(Exercise text)
The health provisions of COBRA, the Consolidated Omnibus Budget Reconciliation Act, require most group health plans to offer continuation coverage to beneficiaries who would otherwise lose coverage due to specific “life events,” such as divorce or job termination. Beneficiaries can include covered employees, former employees, spouses, former spouses, and dependent children.

COBRA generally applies to employers that had at least 20 full-time equivalent employees on more than 50 percent of typical business days in the previous calendar year. COBRA also applies to plans sponsored by state and local governments, but not to plans sponsored by the federal government or by churches and certain church-related organizations.

Anyone who does not qualify for Medicare can now buy individual coverage regardless of pre-existing health conditions, thanks to the Affordable Care Act. Despite the availability of individual coverage, the Affordable Care Act specifically protects COBRA rights.

When an eligible individual elects to continue group coverage through COBRA, the employer or plan sponsor can require beneficiaries to pay the full cost of coverage, plus 2 percent for administrative expenses. Although COBRA coverage is often more expensive than individual plans on the insurance exchanges, people might opt to elect COBRA coverage when their employer-sponsored coverage ends for several reasons.
(End Exercise text)
> _Exercise set_:
a) According to the passage on COBRA, how many full-time equivalent employees must an employer generally have had for COBRA to apply?
b) Reproduce the passage on COBRA, everything from "When an eligible" down to "for several reasons.".
c) Continue the passage on COBRA coverage from the point where it stops.
(Provided material)
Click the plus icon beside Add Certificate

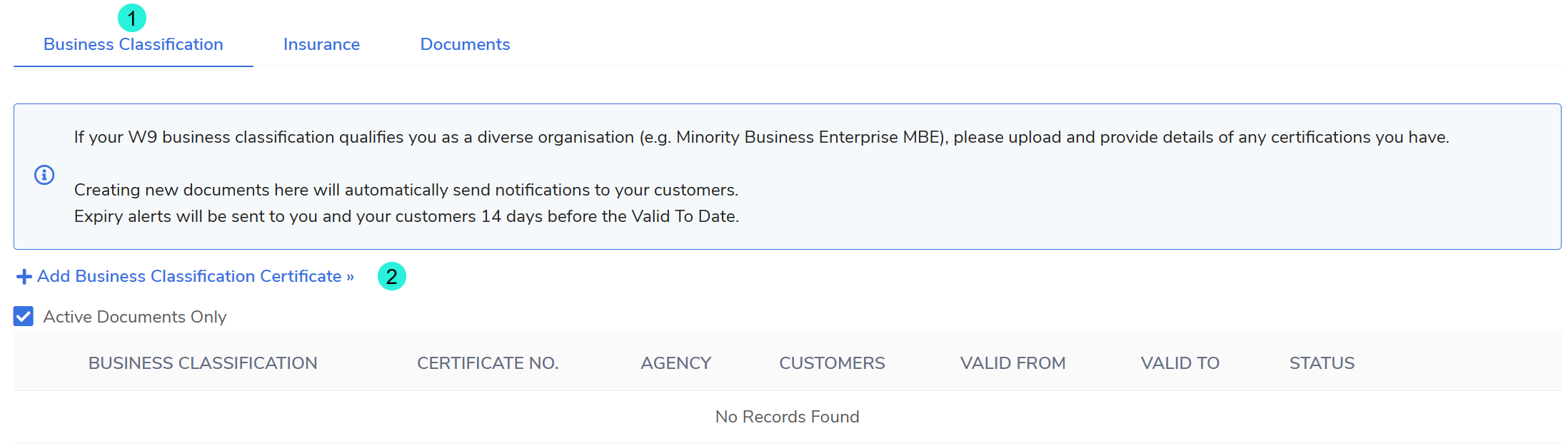point(24,277)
(End Provided material)
> _Results in order_:
a) At least 20, on more than 50 percent of typical business days in the previous calendar year.

b)
When an eligible individual elects to continue group coverage through COBRA, the employer or plan sponsor can require beneficiaries to pay the full cost of coverage, plus 2 percent for administrative expenses. Although COBRA coverage is often more expensive than individual plans on the insurance exchanges, people might opt to elect COBRA coverage when their employer-sponsored coverage ends for several reasons.

c)
First, employer-sponsored plans frequently provide broader coverage and cover more services than an exchange plan. When doing an apples-to-apples comparison, the employer-sponsored plan might be a better value.

Second, exchange plans often have limited provider networks. A person who wants to use his/her existing providers might opt to stay on an employer-sponsored plan. And finally, people undergoing treatment when their coverage terminates might opt to stay on their existing plan to ensure continuity of coverage.

COBRA Beneficiaries Cost You

All these factors make COBRA beneficiaries the type of people who cost more to insure. And that’s not good for your bottom line.

That extra 2 percent you get for administering COBRA plans doesn’t go far. One third-party administrator estimated that a staff person handling COBRA administration in-house spends at least one hour per month per COBRA beneficiary.

The more beneficiaries on your plan, the more likely a mistake is to occur, which can lead to fines and even lawsuits. Group plans must provide beneficiaries with a specific set of notices regarding their rights to COBRA continuation coverage when they have a “qualifying event.” If you have a fully insured plan, your insurer may handle these notices. However, if you fail to notify the insurer of the qualifying event, you could be liable for fines of up to $110 per day.

In addition, failure to comply with COBRA recordkeeping and reporting requirements can lead to IRS plan audits and fines of $100 per day, per participant. Failure to comply can also lead to civil lawsuits by former covered employees or qualified dependents who lack insurance coverage because they failed to receive proper notices or were wrongly denied their rights under COBRA.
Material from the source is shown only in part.